Le substrat est une ossature ou un squelette permettant d’agencer la matière autour de ce qui fonctionne comme un principe d’ordre. La juxtaposition atténue l’effet de présence physique du motif dans le tableau. Musa a rassemblé et accumulé des éléments hétérogènes (écriture, formes, pensées) pour composer, recomposer une nouvelle totalité idiomatique. Dans une société assujettie au pouvoir de l’image, Musa détourne les symboles, les formes et les références pour les soumettre à une nouvelle réalité : celle de la toile. Celle-ci n’a pas d’autre fonction que de réorienter le regard du spectateur vers des références extra-picturale constitutives d’une culture universalisante.

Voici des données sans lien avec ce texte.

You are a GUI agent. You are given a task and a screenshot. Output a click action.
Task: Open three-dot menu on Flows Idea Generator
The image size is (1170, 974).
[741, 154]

Ainsi, l’œuvre comme enchâssée au sein de cadres successifs et d’espaces transitionnels devient un univers de synthèse. Il s’agit de lier et de relier, d’ordonner et de délimiter des formes et des motifs, en tressant peu à peu une étoffe continue : celle de l’entrecroisement des mondes de l’art. L’extraction chirurgicale des pieds du Christ superposés à la calligraphie situe la pratique de l’artiste dans une confrontation perpétuelle des motifs et des registres de l’histoire de la peinture. Ce bricolage formel est le symptôme d’une offensive nouvelle contre les mythologies esthétiques du modernisme. Pour lutter contre les images de la société consumériste, Musa substitue des grandes figures du panthéon de l’histoire de l’Art. Dans l’Autoportrait en Saint Sébastien de 2005, c’est le visage de Che Guevara qu’il plante sur le corps de Saint Sébastien. A la manière d’Andy Warhol, dans Cenacola, il reproduit dans un principe sériel et mécanique « l’objet-logo-industrie » Coca-cola. Le motif répété sur un tissu coloré constitue l’emblème d’un drapeau flottant au vent. La circulation de cet objet dans notre monde « imagologique » induit que si les frontières territoriales perdurent pour les Hommes, elles ne s’appliquent pas pour le Commerce et pour l’Industrie. Ainsi, Coca Cola devenu Cenacola, est la manifestation de l’appropriation d’un produit exogène à l’Orient devenu endogène.
Hassan Musa à un goût très prononcé pour la question du cadre, de la limite, des territoires et de la frontière, au sens propre comme au figuré. Doit-on être né dans telle partie du monde pour revendiquer l’utilisation « naturelle » d’une technique particulière ou d’un objet ? Les invariants particularistes doivent-ils avoir raison des universaux ? C’est pourquoi, dans l’œuvre The Origin of the Art réalisée en 1998, l’artiste superpose la figure de Mona Lisa au sexe sans visage de l’Origine du monde de Courbet. Véritable manifeste généalogique de la famille artistique de Musa, celui-ci tutoie avec une certaine familiarité Van Gogh son oncle, Mona Lisa sa mère, Léonard de Vinci son grand-père, le couple Arnolfini ses cousins de Hollande et son frère Che Guevara.
Cet héritage est considéré par l’artiste comme « une palette » dans laquelle il puise pour créer un nouveau discours sur l’Art et la notion même de Culture. Son travail s’apparente à celui d’un bricoleur qui trouverait dans cette immense boîte à outil qu’est l’histoire de l’Art, un matériau de création suffisant et nécessaire pour entamer un dialogue ouvert et à la portée de tous. Ce dialogue ne fait donc nullement parti d’un schéma duopole ou manichéen puisque l’artiste lui-même se considère comme l’un des dignes héritiers des Lumières, fils des traditions totales et totalisantes.